Supplied passage:
━━━━━━
## Sunday, July 31, 2016

### Faster Than SGD 1: Variance Reduction

SGD is well-known for large-scale optimization. In my mind, there are two (and only two) fundamental improvements since the original introduction of SGD: (1) variance reduction, and (2) acceleration. In this post I'd love to conduct a survey regarding (1), and I'd like to especially thank those ICML'16 participants who pushed me to write this post.

Consider the famous composite convex minimization problem
\label{eqn:the-problem}
\min_{x\in \mathbb{R}^d} \Big\{ F(x) := f(x) + \psi(x) := \frac{1}{n}\sum_{i=1}^n f_i(x) + \psi(x) \Big\} \enspace, \tag{1}

in which $f(x) = \frac{1}{n}\sum_{i=1}^n f_i(x)$ is a finite average of $n$ functions, and $\psi(x)$ is simple "proximal" function such as the $\ell_1$ or $\ell_2$ norm. In this finite-sum form, each function $f_i(x)$ usually represents the loss function with respect to the $i$-th data vector. Problem \ref{eqn:the-problem} arises in many places:
• convex classification and regression problems (e.g. Lasso, SVM, Logistic Regression) fall into \ref{eqn:the-problem}.
• some notable non-convex problems including PCA, SVD, CCA can be reduced to \ref{eqn:the-problem}.
• the neural net objective can be written in \ref{eqn:the-problem} as well although the function $F(x)$ becomes non-convex; in any case, methods solving convex versions of \ref{eqn:the-problem} sometimes do generalize to non-convex settings.

## Recall: Stochastic Gradient Descent (SGD)
━━━━━━
Exercise set:
**A.** Answer these from the variance reduction post:
(i) Which two fundamental improvements since the original SGD does the author name?
(ii) What does each function $f_i(x)$ usually represent in the finite-sum form?
(iii) Which non-convex problems are listed as reducible to the composite problem?
**B.** Rewrite the stretch of the variance reduction post from "## Sunday, July" through "write this post.", swapping "acceleration" for "momentum".
━━━━━━
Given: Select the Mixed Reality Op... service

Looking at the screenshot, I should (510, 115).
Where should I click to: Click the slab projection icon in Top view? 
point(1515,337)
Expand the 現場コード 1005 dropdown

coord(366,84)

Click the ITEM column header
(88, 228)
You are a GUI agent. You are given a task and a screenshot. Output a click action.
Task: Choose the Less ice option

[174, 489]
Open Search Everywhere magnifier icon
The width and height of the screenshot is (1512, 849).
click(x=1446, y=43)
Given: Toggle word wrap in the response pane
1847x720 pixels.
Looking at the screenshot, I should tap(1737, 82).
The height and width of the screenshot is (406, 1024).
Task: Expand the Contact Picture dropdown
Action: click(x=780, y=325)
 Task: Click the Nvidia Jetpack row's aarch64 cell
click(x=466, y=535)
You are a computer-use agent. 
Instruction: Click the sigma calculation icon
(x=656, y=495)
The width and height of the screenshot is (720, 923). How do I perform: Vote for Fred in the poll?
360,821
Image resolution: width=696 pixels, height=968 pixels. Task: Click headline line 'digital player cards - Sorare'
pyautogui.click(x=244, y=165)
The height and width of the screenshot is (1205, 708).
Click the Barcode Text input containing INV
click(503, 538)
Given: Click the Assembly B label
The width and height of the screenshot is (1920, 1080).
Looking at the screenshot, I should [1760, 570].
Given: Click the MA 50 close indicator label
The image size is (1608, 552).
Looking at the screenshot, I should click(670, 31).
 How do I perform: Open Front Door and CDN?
━━━━━━
Responses to the exercise:
**A.**
(i) Variance reduction and acceleration.
(ii) The loss function with respect to the $i$-th data vector.
(iii) PCA, SVD, and CCA.

**B.**
## Sunday, July 31, 2016

### Faster Than SGD 1: Variance Reduction

SGD is well-known for large-scale optimization. In my mind, there are two (and only two) fundamental improvements since the original introduction of SGD: (1) variance reduction, and (2) momentum. In this post I'd love to conduct a survey regarding (1), and I'd like to especially thank those ICML'16 participants who pushed me to write this post.